Peserta Diskusi tentang Pertambangan dan Ancaman kerusakan Ekologi di Dairi, Selasa (1/9/2020) Foto : Ist |
Kopi Times | Sidikalang :
Sebagai respon atas kehadiran PT. Dairi Prima Mineral (PT. DPM) di Sopokomil Desa Longkotan Kabupaten Dairi. GKPPD (Gereja Kristen Protestan Pakpak Dairi) bersama dengan Komite Nasional Lutheran World Federation di Indonesia (KN-LWF), menghimpun 13 gereja Lutheran di Indonesia, dan Yayasan Diakonia Pelangi Kasih (YDPK) Parongil melakukan diskusi kritis di Kantor Pusat GKPPD tentang Pertambangan dan Ancaman kerusakan Ekologi di Dairi, Selasa (1/9/2020).
Sekjen GKPPD, Pdt. Mangara Sinamo dalam renungan singkatnya menyebut Gereja GKPPD sangat peduli isu-isu lingkungan sebagai ciptaan Tuhan yang mempunyai hubungan langsung dengan manusia. Karena itu GKPPD pasti mendukung upaya-upaya penyelamatan lingkungan dan kelestariannya untuk masa depan manusia.
Fernando Sihotang sebagai perwakilan dari KNLWF menyatakan bahwa gereja sebagai institusi memiliki kewajiban untuk terlibat di ruang publik menyuarakan keadilan, menyampaikan bahwa gereja harus mampu menjadi sumber kekuatan warga untuk mencari keadilan dan menjadi jembatan berkomunikasi dengan pemerintah.

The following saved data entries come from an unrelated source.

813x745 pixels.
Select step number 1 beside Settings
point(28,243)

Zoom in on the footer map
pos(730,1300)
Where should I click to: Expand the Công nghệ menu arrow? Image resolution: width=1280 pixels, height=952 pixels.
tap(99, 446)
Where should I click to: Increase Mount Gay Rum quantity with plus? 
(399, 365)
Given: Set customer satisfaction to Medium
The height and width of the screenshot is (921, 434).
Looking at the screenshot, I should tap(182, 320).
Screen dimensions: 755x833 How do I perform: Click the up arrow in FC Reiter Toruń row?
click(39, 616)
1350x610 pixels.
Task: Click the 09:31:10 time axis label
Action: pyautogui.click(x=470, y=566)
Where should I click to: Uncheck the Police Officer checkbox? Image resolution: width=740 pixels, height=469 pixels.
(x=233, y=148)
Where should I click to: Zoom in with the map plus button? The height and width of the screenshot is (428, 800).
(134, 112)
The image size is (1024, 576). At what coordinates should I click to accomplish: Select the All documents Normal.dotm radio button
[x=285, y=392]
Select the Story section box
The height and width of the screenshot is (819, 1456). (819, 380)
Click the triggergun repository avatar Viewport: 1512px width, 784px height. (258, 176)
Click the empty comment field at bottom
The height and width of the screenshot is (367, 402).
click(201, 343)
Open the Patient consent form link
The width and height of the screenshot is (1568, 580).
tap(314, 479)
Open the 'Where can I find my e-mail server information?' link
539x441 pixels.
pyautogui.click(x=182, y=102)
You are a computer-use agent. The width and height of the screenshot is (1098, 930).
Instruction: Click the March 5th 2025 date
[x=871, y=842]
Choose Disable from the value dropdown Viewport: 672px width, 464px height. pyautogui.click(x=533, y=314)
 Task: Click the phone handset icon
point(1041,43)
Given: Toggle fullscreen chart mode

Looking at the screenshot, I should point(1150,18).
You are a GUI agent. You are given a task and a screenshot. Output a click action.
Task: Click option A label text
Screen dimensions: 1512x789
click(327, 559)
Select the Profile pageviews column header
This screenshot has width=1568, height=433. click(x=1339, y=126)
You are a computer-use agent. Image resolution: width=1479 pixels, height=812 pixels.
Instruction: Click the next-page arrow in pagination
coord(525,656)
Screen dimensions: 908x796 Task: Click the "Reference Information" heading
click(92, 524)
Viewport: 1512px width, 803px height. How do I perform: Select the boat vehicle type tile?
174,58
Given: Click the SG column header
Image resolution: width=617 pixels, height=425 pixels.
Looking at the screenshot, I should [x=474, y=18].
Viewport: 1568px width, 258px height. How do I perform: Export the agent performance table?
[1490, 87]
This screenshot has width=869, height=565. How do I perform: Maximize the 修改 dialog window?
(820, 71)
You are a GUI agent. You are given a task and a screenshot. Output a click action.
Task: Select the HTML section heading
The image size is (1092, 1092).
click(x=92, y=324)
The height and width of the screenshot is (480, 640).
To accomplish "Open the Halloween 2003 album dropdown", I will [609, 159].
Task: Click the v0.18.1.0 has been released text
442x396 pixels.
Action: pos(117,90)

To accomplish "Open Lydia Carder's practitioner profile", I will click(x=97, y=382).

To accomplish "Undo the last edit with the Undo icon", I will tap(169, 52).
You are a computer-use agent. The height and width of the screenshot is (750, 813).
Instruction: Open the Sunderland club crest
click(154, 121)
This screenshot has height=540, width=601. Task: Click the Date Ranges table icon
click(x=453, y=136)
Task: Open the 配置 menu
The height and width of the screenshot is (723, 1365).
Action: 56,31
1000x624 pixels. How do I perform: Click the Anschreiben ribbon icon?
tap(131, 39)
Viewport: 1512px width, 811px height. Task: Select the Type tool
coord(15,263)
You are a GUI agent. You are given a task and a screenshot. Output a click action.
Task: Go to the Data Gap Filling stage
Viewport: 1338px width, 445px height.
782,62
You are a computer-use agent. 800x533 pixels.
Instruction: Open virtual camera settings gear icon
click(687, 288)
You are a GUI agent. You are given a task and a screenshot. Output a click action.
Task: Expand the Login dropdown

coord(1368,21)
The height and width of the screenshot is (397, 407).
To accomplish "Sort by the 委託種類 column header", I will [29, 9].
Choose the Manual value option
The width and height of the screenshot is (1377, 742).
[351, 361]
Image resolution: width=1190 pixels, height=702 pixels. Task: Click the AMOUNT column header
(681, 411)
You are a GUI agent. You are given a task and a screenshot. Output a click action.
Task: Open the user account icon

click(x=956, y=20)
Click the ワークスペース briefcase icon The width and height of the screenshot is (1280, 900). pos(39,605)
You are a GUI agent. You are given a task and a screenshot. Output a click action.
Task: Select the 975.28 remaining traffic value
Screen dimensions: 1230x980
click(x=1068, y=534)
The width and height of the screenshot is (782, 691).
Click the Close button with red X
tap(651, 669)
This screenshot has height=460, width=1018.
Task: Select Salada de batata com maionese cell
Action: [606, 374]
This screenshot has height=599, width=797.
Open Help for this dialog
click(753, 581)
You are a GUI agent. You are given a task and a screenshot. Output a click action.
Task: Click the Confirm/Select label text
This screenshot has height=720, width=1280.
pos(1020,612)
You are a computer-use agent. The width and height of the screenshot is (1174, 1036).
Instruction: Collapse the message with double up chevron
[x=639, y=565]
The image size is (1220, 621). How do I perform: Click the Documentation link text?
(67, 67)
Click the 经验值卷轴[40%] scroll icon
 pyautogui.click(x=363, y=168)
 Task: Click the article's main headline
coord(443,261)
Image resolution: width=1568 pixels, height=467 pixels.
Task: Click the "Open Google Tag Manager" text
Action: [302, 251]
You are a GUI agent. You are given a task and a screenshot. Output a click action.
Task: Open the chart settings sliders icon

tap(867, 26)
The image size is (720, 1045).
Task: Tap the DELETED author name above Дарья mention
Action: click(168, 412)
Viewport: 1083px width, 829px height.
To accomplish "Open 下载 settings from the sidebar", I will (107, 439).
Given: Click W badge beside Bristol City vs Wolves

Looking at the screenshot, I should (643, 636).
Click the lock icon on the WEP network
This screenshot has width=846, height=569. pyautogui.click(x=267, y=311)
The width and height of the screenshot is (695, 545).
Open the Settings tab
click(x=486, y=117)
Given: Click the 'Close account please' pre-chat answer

Mendampingi warga yang berpotensi terdampak akibat kerusakan lingkungan merupakan tanggungjawab spiritual.
Dalam diskusi tersebut turut juga hadir perwakilan masyarakat, mereka menyampaikan kekhawatiran terhadap dampak kehadiran tambang dikemudian hari.
Pengakuan warga masiih trauma atas bencana banjir bandang beberapa waktu lalu dan semakin takut jika PT. DPM beroperasi dan adanya potensi bendungan jebol.
“Kami masih trauma dengan bencana banjir bandang yang terjadi pada tahun 2018 yang mengakibatkan lahan pertanian kami tidak bisa lagi diolah, kolam-kolam ikan kami yang sudah habis terkubur oleh batu-batuan yang dibawa dari gunung. Kami semakin takut jika PT. DPM beroperasi dan adanya potensi bendungan tailingnya jebol seperti yang terjadi di Brazil. Yang pasti kami sangat takut, Sugianto Hasugian, warga Desa Bongkaras.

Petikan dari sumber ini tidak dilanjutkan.